US 12,002,460 B2
Information processing device, information processing system, and information processing method, and program
Chiaki Miyazaki, Tokyo (JP); Juri Yaeda, Tokyo (JP); and Saki Yokoyama, Tokyo (JP)
Assigned to SONY GROUP CORPORATION, Tokyo (JP)
Appl. No. 17/309,555
Filed by SONY GROUP CORPORATION, Tokyo (JP)
PCT Filed Oct. 10, 2019, PCT No. PCT/JP2019/039978
§ 371(c)(1), (2) Date Jun. 4, 2021,
PCT Pub. No. WO2020/121638, PCT Pub. Date Jun. 18, 2020.
Claims priority of application No. 2018-233645 (JP), filed on Dec. 13, 2018.
Prior Publication US 2022/0020369 A1, Jan. 20, 2022
Int. Cl. G10L 15/22 (2006.01); G06F 40/289 (2020.01); G10L 15/26 (2006.01); G10L 15/30 (2013.01)

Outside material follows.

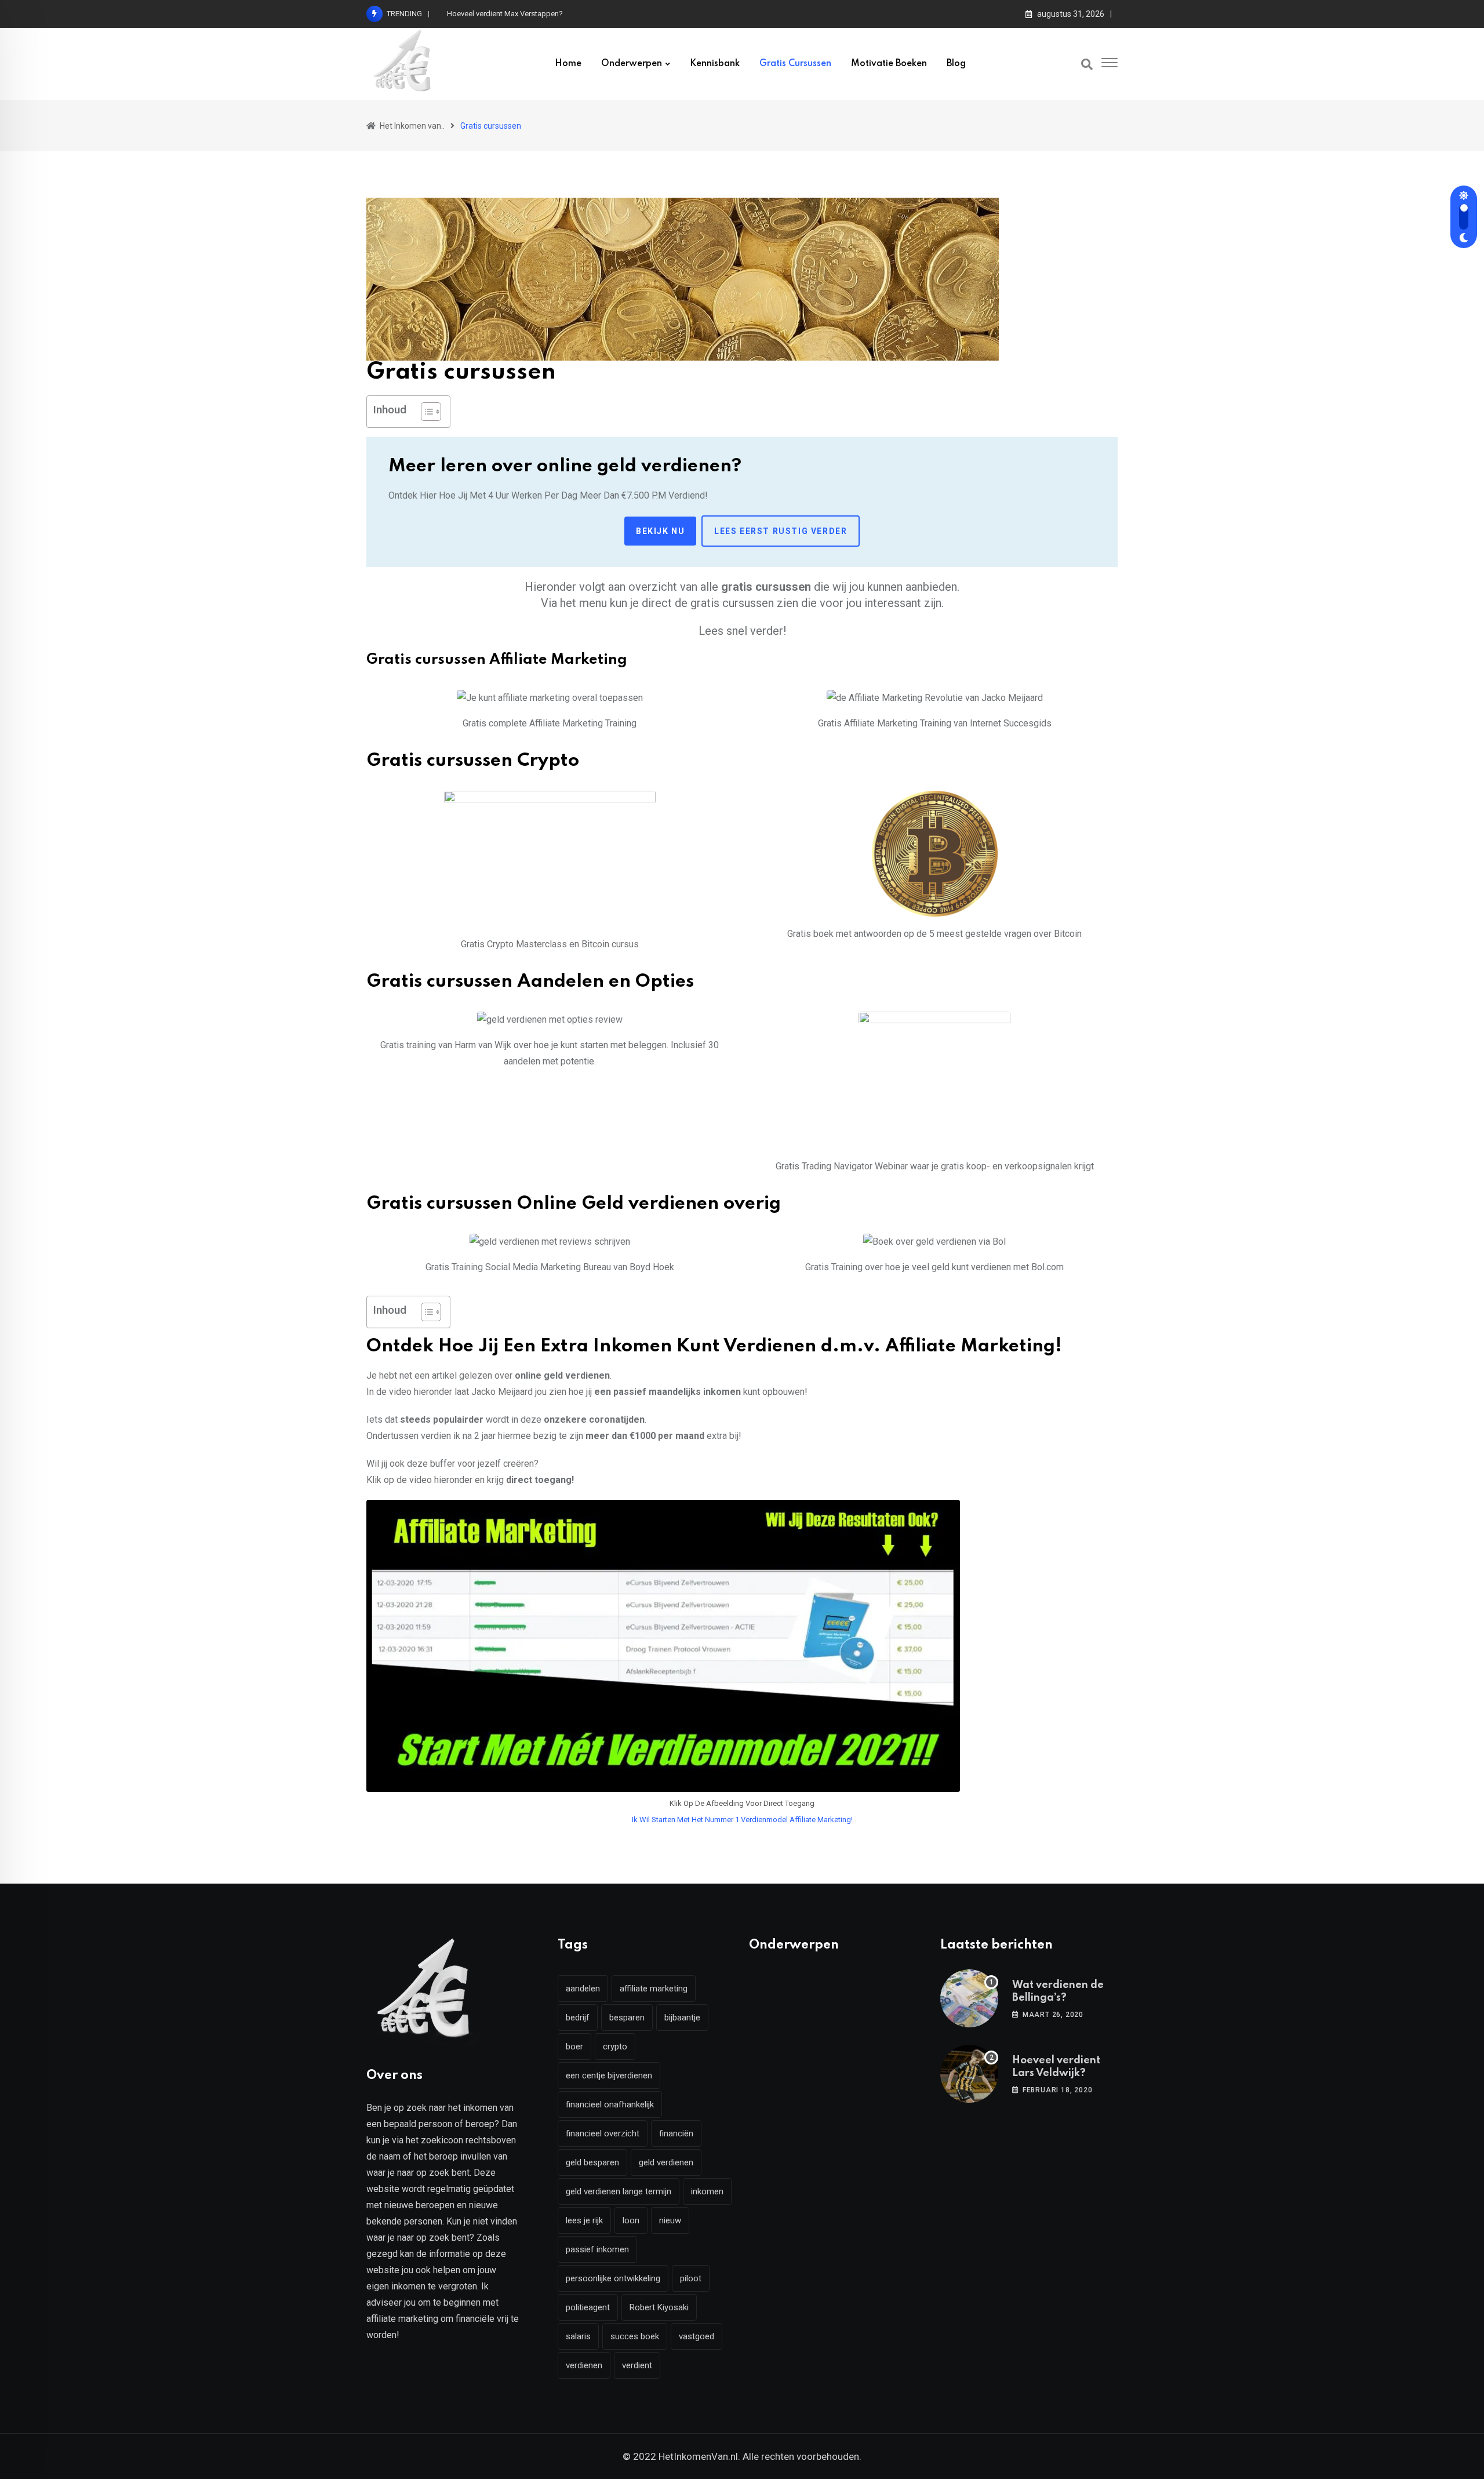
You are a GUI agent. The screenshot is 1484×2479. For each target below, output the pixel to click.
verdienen (584, 2365)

CPC G10L 15/22 (2013.01) [G06F 40/289 (2020.01); G10L 15/26 (2013.01); G10L 15/30 (2013.01)] 12 Claims
OG exemplary drawing
 
1. An information processing device comprising:
a central processing unit (CPU) configured to:
determine an utterance type of a user utterance;
generate a system response according to a type determination result associated with the determined utterance type of the user utterance,
wherein the type determination result associated with the determined utterance type of the user utterance includes:
a (Type A) user utterance that requests all reutterances of a system utterance immediately before the user utterance,
a (Type B) user utterance that requests a reutterance of a part of the system utterance immediately before the user utterance, and
a (Other type) user utterance of a task request type;
generate a system response to reutter all system utterances immediately before the user utterance in a case where the user utterance is of the type A;
generate a system response to reutter a part of system utterances immediately before the user utterance in a case where the user utterance is of the type B; and
generate a system response as a result of executing a requested task of the user utterance in a case where the user utterance is of the other type,
wherein the requested task is determined based on:
a system utterance immediately before the user utterance, and
a past dialog history including at least one of: a set of past user utterances, a set of past system responses corresponding to the set of user utterances, and a set of past execution results corresponding to the set of user utterances.